What drives a retailer to adopt this technology? And what holds it back?
Let’s start with the numbers: in 2018, Accenture published a study from a Kurt Salmon Associates survey of 110 global retail executives.
Surprising results, but not too surprising for those in the industry: 69% of respondents cited a significant level of RFID adoption. We already have a first answer: the increase in use cases worldwide convinces the various competitors more than any return-on-investment data. But that’s not enough, there are other insights in the motivational top chart:
85% of the retailers surveyed offer at least one omnichannel purchasing method for their customers, and the biggest management costs are in organising shipments, especially when warehouses are in widely separated locations. It sounds trivial, but fragmenting shipments has a huge cost, increased exponentially by free returns.
Well, RFID finds one of its greatest expressions exactly in the constant monitoring of one’s own stock. Knowing where my products are at all times allows me to pass on this invaluable information to the customer: ‘Dear customer, check from home if the product you are looking for is in that shop, or order it online and pick it up wherever you like‘. I will always remember this phrase as a mantra: ‘an item that is not on display is a non-sale‘.
Too bad, the RFID system would have told you in time, dear Store Manager!

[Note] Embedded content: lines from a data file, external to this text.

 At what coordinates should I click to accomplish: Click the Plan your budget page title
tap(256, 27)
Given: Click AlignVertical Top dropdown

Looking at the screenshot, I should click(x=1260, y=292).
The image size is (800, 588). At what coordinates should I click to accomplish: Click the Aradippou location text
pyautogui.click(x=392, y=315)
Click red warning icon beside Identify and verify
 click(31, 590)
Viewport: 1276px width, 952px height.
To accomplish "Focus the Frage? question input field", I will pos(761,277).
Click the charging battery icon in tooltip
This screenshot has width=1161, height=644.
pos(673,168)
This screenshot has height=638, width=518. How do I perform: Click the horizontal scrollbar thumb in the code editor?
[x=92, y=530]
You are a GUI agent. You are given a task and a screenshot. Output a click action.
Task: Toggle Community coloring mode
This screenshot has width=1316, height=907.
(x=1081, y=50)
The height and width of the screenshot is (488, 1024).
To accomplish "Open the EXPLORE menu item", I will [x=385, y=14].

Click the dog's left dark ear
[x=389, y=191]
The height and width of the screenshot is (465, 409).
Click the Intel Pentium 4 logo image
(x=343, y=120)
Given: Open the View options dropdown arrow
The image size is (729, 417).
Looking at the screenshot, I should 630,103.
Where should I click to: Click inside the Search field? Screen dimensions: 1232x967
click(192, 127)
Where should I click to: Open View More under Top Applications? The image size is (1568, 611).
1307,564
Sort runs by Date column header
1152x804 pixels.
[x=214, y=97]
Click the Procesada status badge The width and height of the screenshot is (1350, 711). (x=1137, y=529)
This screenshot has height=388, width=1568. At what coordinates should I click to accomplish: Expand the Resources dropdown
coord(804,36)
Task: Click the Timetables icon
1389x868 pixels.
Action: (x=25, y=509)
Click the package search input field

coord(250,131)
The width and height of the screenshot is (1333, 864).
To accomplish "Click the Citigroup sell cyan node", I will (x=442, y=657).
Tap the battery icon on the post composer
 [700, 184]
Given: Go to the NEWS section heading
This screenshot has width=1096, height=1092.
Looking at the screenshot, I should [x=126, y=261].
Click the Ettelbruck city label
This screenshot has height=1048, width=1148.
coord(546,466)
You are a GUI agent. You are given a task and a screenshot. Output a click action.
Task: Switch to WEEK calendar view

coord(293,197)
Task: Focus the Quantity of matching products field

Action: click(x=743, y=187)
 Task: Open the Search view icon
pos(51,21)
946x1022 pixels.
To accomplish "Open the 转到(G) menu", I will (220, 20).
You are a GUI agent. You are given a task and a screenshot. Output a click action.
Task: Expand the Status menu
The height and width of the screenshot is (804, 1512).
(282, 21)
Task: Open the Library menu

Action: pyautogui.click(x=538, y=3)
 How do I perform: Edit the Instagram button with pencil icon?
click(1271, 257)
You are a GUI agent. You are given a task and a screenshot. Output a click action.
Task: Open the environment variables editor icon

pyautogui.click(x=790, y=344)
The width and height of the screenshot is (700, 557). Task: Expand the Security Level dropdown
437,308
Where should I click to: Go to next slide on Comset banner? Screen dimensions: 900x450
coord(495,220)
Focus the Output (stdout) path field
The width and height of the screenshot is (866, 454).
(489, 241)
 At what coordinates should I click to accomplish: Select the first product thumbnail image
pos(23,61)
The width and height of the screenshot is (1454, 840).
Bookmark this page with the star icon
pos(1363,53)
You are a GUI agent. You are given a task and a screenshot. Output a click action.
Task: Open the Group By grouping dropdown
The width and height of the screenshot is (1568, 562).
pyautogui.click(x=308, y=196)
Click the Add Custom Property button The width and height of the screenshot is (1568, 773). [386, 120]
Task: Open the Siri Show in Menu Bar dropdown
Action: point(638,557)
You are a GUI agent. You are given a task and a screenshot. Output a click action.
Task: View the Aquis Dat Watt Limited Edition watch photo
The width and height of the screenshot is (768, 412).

Directly linked to the previous point, RFID is helping retailers fight the online sales horsemen. It is a paradox because they themselves have had to transform themselves like their ‘enemies’, but in a different way, making traditional selling a kind of augmented reality of buying. Layers of additional information enrich our purchases, just with the help of a little electronic label.
And let’s not be enchanted by the super-fast checkouts where shop assistants literally throw our sporting goods onto magic baskets. That is the simplest and most immediate thing, but behind the scenes there are complex systems that control the flow of my item from its inception to sale, perhaps even guaranteeing its authenticity.
It is perhaps the most complex but at the same time the most spectacular aspect, the famous price that is worth the ticket.
Have you ever seen a shop manager observing the stock of his shop for the first time in real time? Without waiting for rough nightly reports? He has a beautiful face. What about replenishment clerks without counting items one by one and wandering hours in the warehouse? Rejuvenated by five years. And I won’t mention the higher levels where thanks to a BI the monitoring of sales, stock and transfers becomes much more immediate.
A note regarding the accuracy of the data before and after RFID. We go from an average of 60% up to peaks of 98%. This means always knowing how many items I have in the shop and how many of these are on display and how many in stock. It means not having to commit resources for days ‘firing’ barcodes, or deciding to inventory only part of my items, having my ERP make rough projections.
Yet all this seems not to be enough, alas especially in Europe, at the bottom of the list of RFID retail lovers. We are the ones lowering the percentages mentioned above, to be clear, we are at 30% adoption against 92% in the USA.
Large margins for growth then, but above all a great deal of convincing on the horizon, ROI in hand.